A squadron of 66 F-16 fighter jets in their latest “V” configuration will start to fly to Taiwan in batches and reinforce the island’s air force, as the US$8 billion deal comes to fruition.
However, Taiwanese news outlets including the United Daily News have reported that the landmark sale of the fourth-generation warplanes may not include ammunition and other accessories, and that the new fighters may be of “simplified specifications” and Taiwan will have to shell out money on further upgrades, software patches and weapons after the deal.
The net price of the F-16V for Taiwan is reportedly way lower than what Bulgaria was charged, so what Taiwan gets may only be “shells” of fighters that are not combat-ready.

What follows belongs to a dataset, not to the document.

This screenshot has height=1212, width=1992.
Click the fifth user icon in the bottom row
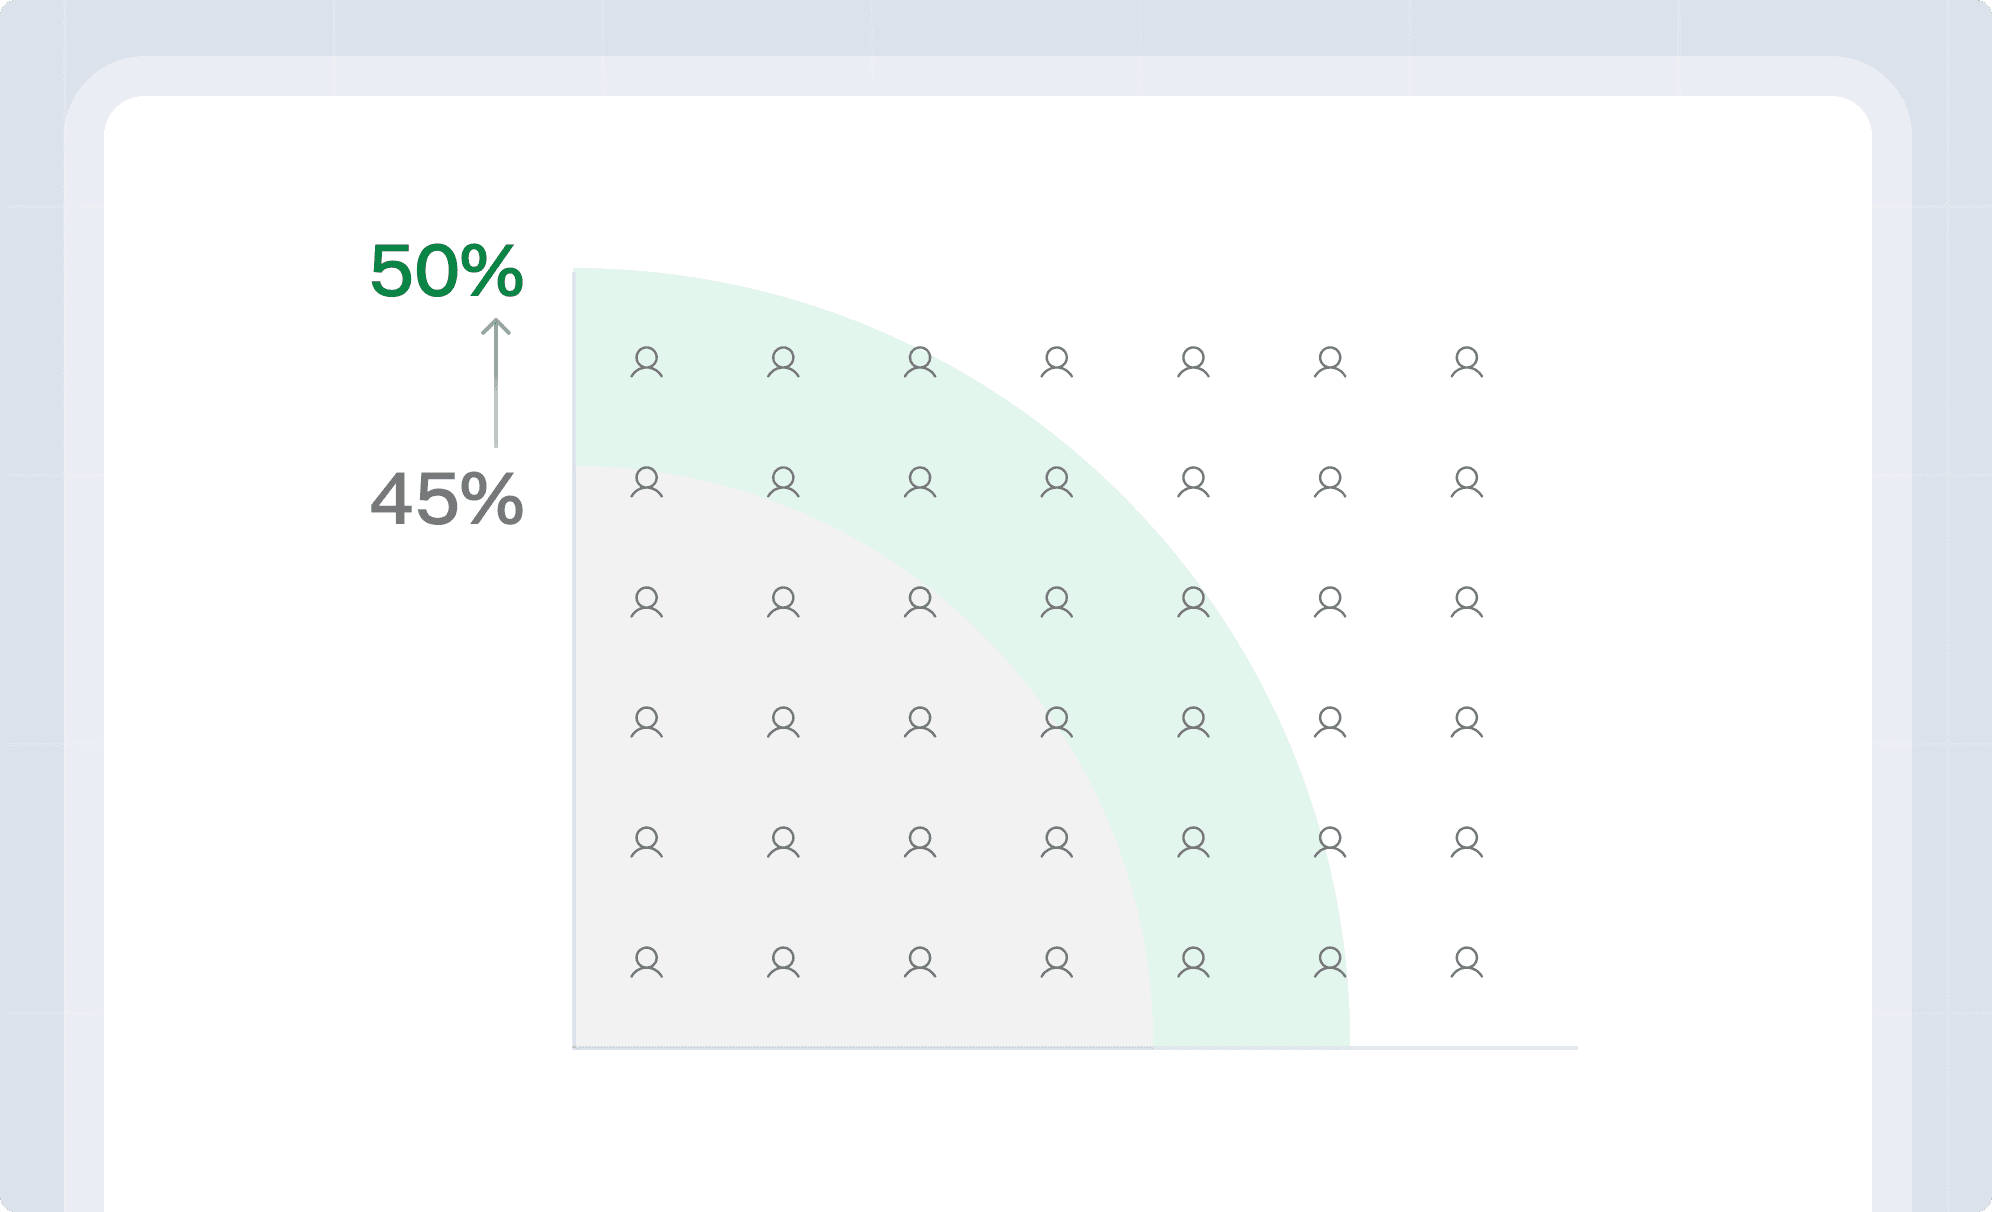[1193, 962]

The newspaper also suggested the pricing could be a ploy between Taiwan and US to purchase parts and accessories in a “separate, piecemeal manner” to minimize criticisms of splurging taxpayers’ money, and argued that the overall cost of procuring these jets from the US could be way higher than the amount officially budgeted and negotiated with the US suppliers.
In response, Taiwan’s Defense Ministry stressed that weapons and missiles for the existing fleet of F-16s would be compatible with the new jets, and that the F-16V series features cutting-edge active electronically scanned array radar systems, data links and avionics to suit the need of defending Taiwan’s airspace against the airpower of the People’s Liberation Army.
The ministry added that the “mutual usability” of gear, parts and ammunition between the old and new models of the F-16 meant better economy and flexibility, and could ensure better rotation of aircraft for patrol, combat and maintenance.
It said that other than the 66 fighters, the deal would include 75 GE Aviation F110 engines, data links, 75 Northrop Grumman APG-83 AESA radars and electronic warfare suites, and other equipment, training, and services related to such a large purchase.
Meanwhile, other reports say representatives from Lockheed Martin and Northrop who attended a defense exhibition in Taipei last week met with Taiwanese defense officials.